Buyers increasingly pushed to the sidelines despite fall in annual house price inflation.
Commenting, Myron Jobson, Senior Personal Finance Analyst, interactive investor, say: “Home prices rose by 10.3% in the year to November 2022, down from 12.4% in October 2022. This clearly represents a slowdown — but prices are still high by historical standards and the double-digit growth in prices has pushed many would-be buyers to the sidelines.
“Even though house price inflation has come down, it doesn’t mean that prices are falling. It just means that home prices aren’t rising as fast.
“Home prices have risen far more quickly than incomes, creating an affordability squeeze, and mortgage rates have risen to levels not seen since the financial crash. The likelihood of higher interest rates to combat high inflation means that affordability is likely to remain the top challenge for potential homebuyers– with fast-rising rents and the ongoing cost-of-living crisis scuppering deposit-building efforts.
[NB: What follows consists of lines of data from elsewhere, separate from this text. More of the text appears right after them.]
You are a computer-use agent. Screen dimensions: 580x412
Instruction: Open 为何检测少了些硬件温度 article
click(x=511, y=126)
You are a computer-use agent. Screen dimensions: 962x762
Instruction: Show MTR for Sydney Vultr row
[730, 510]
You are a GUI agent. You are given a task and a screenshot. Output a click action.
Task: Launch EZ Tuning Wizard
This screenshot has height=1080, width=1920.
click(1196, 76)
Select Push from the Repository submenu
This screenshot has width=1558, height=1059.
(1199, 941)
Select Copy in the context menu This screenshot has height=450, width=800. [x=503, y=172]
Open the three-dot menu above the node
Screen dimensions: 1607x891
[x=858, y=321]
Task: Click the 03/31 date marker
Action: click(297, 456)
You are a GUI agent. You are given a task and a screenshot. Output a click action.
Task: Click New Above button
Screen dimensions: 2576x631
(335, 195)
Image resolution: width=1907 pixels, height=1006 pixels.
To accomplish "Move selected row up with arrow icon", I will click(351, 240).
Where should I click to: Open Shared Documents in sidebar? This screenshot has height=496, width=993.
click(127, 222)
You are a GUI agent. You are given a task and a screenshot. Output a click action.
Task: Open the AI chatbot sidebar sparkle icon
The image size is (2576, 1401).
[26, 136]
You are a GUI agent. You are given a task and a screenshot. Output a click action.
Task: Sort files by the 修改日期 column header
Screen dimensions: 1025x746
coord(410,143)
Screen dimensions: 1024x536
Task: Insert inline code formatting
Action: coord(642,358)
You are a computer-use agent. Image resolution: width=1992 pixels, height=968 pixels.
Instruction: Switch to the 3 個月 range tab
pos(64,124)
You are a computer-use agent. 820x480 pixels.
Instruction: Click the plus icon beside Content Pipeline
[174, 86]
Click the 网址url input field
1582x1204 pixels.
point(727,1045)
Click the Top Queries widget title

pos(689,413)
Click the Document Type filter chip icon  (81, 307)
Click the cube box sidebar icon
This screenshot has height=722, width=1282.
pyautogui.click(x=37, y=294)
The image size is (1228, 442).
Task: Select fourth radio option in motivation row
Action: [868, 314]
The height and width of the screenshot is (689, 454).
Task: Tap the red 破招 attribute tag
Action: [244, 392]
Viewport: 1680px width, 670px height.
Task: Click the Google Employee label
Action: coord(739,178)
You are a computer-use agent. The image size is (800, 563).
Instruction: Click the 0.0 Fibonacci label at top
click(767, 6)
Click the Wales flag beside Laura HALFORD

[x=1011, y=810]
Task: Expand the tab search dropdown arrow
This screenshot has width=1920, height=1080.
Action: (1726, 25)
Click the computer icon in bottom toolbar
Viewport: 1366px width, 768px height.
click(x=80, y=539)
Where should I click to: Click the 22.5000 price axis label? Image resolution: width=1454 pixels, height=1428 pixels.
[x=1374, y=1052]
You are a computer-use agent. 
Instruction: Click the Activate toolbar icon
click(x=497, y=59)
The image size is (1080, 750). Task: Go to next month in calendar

“If you can’t make the numbers work, rather than stretching too much now, it might be more financially prudent to wait until they are a bit more comfortable financially to buy. But there are no guarantees, the affordability squeeze could become more acute before easing, and personal circumstances might require you to buy a home.
“The affordability crunch could mean that existing homeowners may wait to list their properties, since many have already locked in lower mortgage rates, creating little incentive to sell and buy again until rates are more attractive.”